* 问题与任务 *
(1) 根据关于正交约束的摘要，为什么要对不同自注意力头上的Q、K、V特征施加正交约束？请用一到三句话说明。
(2) 接着关于正交约束的摘要最后一句往下续写。

Current Issue Cover
正交约束多头自注意力的场景文本识别

徐仕成, 朱子奇(武汉科技大学计算机科学与技术学院, 武汉 430065)

摘 要
目的 场景文本识别(scene text recognition,STR)是计算机视觉中的一个热门研究领域。最近,基于多头自注意力机制的视觉Transformer (vision Transformer,ViT)模型被提出用于STR,以实现精度、速度和计算负载的平衡。然而,没有机制可以保证不同的自注意力头确实捕捉到多样性的特征,这将导致使用多头自注意力机制的ViT模型在多样性极强的场景文本识别任务中表现不佳。针对这个问题,提出了一种新颖的正交约束来显式增强多个自注意力头之间的多样性,提高多头自注意力对不同子空间信息的捕获能力,在保证速度和计算效率的同时进一步提高网络的精度。方法 首先提出了针对不同自注意力头上Q (query)、K (key)和V (value)特征的正交约束,这可以使不同的自注意力头能够关注到不同的查询子空间、键子空间、值子空间的特征,关注不同子空间的特征可以显式地使不同的自注意力头捕捉到更具差异的特征。还提出了针对不同自注意力头上QKV 特征线性变换权重的正交约束,这将为Q、K和V特征的学习提供正交权重空间的解决方案,并在网络训练中带来隐式正则化的效果。结果 实验在7个数据集上与基准方法进行比较,在规则数据集Street View Text (SVT)上精度提高了0.5%;在不规则数据集CUTE80 (CT)上精度提高了1.1%;在7个公共数据集上的整体精度提升了0.5%。结论 提出的即插即用的正交约束能够提高多头自注意力机制在STR任务中的特征捕获能力,使ViT模型在STR任务上的识别精度得到提高。本文代码已公开: https://github.com/lexiaoyuan/XViTSTR。

* 记录摘录 *
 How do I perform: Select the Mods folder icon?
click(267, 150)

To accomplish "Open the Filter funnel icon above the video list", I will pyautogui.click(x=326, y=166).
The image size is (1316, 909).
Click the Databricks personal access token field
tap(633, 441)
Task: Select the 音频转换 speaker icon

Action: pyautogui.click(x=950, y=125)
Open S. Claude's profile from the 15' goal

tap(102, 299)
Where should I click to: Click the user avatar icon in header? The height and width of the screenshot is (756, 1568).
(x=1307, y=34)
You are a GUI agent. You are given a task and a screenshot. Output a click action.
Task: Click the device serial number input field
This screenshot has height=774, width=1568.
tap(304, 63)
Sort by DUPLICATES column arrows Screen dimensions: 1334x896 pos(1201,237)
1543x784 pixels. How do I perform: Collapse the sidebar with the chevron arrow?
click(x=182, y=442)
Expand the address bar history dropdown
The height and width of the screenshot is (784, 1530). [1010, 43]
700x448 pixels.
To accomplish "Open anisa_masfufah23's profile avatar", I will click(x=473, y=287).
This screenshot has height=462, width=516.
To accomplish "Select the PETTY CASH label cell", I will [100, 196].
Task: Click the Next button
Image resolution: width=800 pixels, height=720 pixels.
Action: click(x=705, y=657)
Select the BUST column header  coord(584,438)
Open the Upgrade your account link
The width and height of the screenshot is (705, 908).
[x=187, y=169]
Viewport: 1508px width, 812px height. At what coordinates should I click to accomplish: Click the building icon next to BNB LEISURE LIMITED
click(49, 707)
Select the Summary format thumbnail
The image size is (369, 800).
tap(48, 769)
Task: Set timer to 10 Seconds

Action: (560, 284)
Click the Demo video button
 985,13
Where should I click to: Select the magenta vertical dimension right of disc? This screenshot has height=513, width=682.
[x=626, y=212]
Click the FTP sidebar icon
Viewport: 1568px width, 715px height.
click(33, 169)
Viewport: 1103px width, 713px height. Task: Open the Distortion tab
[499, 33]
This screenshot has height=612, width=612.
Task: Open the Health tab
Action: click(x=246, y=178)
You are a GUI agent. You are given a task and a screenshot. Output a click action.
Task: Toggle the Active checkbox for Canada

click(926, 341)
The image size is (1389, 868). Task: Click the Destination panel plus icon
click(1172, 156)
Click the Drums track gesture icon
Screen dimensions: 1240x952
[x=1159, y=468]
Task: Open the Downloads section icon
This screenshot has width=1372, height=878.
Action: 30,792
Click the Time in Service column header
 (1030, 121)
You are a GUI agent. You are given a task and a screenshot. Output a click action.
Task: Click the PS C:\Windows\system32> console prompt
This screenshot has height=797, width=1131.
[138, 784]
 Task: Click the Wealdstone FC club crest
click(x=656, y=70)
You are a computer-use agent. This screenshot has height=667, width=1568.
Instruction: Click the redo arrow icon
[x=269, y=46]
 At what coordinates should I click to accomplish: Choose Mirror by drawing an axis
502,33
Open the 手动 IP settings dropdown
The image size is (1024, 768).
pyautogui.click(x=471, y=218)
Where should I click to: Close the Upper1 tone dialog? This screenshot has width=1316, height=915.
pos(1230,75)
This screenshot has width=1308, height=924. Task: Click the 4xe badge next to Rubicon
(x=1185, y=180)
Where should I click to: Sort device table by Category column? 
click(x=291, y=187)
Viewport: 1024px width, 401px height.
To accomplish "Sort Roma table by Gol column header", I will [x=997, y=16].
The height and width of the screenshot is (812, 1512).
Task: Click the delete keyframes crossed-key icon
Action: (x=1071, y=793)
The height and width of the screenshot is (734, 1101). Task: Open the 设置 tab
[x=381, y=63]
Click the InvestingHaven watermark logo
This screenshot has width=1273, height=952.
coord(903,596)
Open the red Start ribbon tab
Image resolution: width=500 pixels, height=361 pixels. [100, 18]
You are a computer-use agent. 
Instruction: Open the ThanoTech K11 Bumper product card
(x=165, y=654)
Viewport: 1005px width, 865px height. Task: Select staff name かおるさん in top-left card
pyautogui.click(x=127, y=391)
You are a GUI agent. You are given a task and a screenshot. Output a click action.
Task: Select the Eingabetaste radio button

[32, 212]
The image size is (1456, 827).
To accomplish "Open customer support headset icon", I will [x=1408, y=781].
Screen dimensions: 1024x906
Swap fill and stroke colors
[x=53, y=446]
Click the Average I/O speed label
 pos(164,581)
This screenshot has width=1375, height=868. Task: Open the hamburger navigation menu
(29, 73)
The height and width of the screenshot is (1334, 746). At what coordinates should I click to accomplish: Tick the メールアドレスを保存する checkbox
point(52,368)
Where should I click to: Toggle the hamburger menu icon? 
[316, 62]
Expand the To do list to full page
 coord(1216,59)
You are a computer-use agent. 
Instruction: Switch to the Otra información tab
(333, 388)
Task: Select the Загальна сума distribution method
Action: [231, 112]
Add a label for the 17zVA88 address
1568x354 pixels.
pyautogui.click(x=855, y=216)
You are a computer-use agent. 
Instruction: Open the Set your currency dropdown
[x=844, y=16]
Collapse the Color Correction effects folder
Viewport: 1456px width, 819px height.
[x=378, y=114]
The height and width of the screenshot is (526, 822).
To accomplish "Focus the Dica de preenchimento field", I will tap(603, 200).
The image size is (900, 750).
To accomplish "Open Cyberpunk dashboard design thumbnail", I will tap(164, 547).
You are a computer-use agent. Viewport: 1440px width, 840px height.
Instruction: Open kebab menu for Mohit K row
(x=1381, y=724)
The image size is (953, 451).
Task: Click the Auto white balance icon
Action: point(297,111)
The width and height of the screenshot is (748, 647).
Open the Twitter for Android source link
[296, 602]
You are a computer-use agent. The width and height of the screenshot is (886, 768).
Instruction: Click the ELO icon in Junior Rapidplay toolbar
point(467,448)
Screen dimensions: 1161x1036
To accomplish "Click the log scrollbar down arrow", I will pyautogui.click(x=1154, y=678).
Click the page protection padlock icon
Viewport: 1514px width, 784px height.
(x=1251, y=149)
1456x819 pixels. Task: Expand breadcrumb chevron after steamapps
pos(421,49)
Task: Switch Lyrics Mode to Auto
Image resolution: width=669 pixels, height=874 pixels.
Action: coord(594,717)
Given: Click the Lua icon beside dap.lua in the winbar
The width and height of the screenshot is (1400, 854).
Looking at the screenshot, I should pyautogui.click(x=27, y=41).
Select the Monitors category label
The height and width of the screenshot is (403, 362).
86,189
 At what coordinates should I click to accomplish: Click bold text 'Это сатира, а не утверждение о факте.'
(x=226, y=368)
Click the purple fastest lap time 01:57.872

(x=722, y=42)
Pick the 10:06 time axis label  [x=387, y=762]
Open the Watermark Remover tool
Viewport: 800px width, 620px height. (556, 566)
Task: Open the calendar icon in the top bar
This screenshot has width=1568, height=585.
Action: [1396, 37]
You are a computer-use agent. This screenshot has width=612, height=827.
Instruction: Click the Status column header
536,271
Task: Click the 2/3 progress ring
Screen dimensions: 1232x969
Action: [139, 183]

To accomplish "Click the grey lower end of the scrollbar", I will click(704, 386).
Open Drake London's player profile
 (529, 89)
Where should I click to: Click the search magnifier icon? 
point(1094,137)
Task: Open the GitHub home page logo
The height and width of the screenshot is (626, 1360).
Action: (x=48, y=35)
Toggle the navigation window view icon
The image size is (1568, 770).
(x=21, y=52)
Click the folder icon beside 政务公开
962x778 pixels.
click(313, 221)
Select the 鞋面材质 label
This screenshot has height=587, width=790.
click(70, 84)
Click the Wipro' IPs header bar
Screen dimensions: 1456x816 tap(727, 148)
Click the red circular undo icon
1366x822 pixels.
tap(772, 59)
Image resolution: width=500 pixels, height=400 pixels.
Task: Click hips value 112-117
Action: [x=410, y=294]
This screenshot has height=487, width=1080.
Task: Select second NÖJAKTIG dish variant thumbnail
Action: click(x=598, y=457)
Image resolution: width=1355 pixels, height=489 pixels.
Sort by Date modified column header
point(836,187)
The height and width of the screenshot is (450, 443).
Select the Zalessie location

* 输出结果 *
(1) 这种约束能让不同的自注意力头关注不同的查询子空间、键子空间和值子空间的特征。关注不同子空间的特征可以显式地使各个头捕捉到差异更大的特征，从而增强多个头之间的多样性。

(2)
关键词
Orthogonality-constrained multihead self-attention for scene text recognition

Xu Shicheng, Zhu Ziqi(School of Computer Science and Technology, Wuhan University of Science and Technology, Wuhan 430065, China)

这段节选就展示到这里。